Clearing the Way for Rhinos in Manas National Park

In March of this year, IRF and its partners translocated two female greater one-horned rhinos to India’s Manas National Park, increasing the population to 40. This was the 7th translocation under the guidance of the Indian Rhino Vision 2020 program (IRV2020), which established an initial population of 18 in 2009.

A greater one-horned rhino grazes in Manas National Park, India. Photo courtesy of Jeremy Dwyer-Lindgren, Woodland Park Zoo.

Greater one-horned rhinos currently number more than 3,600 in India and Nepal. India’s state of Assam holds nearly three-quarters of the world’s greater one-horned rhinos. Sadly, the species has been driven from many of the areas where it used to be common. 

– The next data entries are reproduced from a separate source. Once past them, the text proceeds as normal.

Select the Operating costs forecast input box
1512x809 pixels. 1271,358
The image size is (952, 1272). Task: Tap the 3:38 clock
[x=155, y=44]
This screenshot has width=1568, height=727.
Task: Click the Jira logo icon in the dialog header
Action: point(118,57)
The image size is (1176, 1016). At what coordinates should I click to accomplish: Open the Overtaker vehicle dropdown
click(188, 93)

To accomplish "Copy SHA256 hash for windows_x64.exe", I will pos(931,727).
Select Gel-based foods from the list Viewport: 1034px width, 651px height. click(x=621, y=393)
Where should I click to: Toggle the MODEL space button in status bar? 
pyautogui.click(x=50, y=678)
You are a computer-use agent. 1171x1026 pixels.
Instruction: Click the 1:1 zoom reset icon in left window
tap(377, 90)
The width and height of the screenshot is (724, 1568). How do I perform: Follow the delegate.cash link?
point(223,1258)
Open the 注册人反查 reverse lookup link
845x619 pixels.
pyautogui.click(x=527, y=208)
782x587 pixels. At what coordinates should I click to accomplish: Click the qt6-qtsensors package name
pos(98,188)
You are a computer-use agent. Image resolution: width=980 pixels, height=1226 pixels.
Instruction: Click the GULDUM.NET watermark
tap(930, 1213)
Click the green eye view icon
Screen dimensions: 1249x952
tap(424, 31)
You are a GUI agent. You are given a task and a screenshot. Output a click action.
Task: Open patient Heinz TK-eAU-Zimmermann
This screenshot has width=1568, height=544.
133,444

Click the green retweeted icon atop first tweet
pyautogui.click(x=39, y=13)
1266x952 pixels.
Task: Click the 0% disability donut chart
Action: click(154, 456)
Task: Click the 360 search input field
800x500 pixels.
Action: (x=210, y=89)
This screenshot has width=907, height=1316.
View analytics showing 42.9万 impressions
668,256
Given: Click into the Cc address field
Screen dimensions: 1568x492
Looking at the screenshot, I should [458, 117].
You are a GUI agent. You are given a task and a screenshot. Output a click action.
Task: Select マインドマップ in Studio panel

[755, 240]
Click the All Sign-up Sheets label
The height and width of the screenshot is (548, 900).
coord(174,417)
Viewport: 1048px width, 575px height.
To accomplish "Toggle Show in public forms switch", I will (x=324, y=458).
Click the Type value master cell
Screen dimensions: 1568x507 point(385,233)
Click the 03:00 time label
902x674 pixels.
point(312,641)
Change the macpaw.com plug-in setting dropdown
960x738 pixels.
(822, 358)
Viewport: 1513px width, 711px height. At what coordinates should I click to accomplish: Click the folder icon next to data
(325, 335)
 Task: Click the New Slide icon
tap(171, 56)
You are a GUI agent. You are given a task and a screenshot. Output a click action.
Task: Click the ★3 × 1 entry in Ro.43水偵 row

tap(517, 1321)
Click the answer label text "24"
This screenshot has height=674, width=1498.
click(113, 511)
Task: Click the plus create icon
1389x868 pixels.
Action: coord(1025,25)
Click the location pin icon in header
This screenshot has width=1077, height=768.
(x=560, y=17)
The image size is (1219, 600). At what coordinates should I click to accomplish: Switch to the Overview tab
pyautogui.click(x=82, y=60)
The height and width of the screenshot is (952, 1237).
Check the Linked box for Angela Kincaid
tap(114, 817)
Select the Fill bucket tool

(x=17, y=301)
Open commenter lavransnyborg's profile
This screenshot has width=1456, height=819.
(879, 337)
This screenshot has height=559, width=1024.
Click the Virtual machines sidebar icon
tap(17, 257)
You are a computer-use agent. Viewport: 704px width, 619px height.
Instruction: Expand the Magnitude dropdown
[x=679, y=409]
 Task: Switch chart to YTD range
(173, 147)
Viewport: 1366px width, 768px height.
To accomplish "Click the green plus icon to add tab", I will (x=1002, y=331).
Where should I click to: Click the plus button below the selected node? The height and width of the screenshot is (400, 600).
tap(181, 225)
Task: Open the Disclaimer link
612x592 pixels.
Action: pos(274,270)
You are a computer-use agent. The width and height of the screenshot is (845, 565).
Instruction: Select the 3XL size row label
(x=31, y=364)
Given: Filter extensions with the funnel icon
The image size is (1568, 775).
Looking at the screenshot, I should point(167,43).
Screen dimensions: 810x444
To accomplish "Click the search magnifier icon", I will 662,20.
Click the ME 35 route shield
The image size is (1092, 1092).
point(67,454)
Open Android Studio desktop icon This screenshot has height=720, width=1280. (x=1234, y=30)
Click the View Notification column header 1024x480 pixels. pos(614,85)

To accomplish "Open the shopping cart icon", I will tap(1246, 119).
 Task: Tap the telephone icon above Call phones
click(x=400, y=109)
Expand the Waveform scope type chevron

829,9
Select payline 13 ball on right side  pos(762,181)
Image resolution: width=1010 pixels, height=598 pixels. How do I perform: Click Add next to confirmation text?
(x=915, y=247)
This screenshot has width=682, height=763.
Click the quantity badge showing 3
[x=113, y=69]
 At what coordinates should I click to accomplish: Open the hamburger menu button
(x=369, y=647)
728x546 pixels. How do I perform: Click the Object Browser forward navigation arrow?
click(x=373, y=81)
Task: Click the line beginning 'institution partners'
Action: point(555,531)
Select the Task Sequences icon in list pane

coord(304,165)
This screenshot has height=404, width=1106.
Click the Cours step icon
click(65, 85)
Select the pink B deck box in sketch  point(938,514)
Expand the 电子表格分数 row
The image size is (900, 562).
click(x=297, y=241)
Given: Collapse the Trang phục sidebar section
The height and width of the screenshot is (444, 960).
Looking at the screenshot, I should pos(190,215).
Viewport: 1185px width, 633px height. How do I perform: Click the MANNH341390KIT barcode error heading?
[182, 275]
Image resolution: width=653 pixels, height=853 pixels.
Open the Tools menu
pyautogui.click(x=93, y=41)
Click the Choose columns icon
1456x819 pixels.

Full recovery of greater one-horned rhinos depends not only on protecting the species where it has managed to survive but also reintroducing them to places from which they’ve disappeared. Manas was identified as one of four new locations for reintroduction. In addition to the rhinos, habitat is actively monitored in the park to ensure health. 

Of the 100 worst invasive species on Earth, 11 occur in India. In Manas, two alien invasive plants, Chromolaena odorata and Mikania micrantha, have been identified and are particularly harmful to the grassland habitats of greater one-horned rhinos. 

These rhinos both graze and browse for food, and the invasive species can destroy the grassland food sources. IRF is collaborating with partner Aaranyak on a proposed five year project to remove the invasive species. The initiative will not only help secure rhino habitats, but also aid in multi-species conservation, which are grassland dependent.

There is not one solution for habitat management. It requires a coordinated effort of multiple partners and programs along with passionate supporters of wildlife conservation. IRF is dedicated to supporting these efforts for the health of rhinos today and into the future.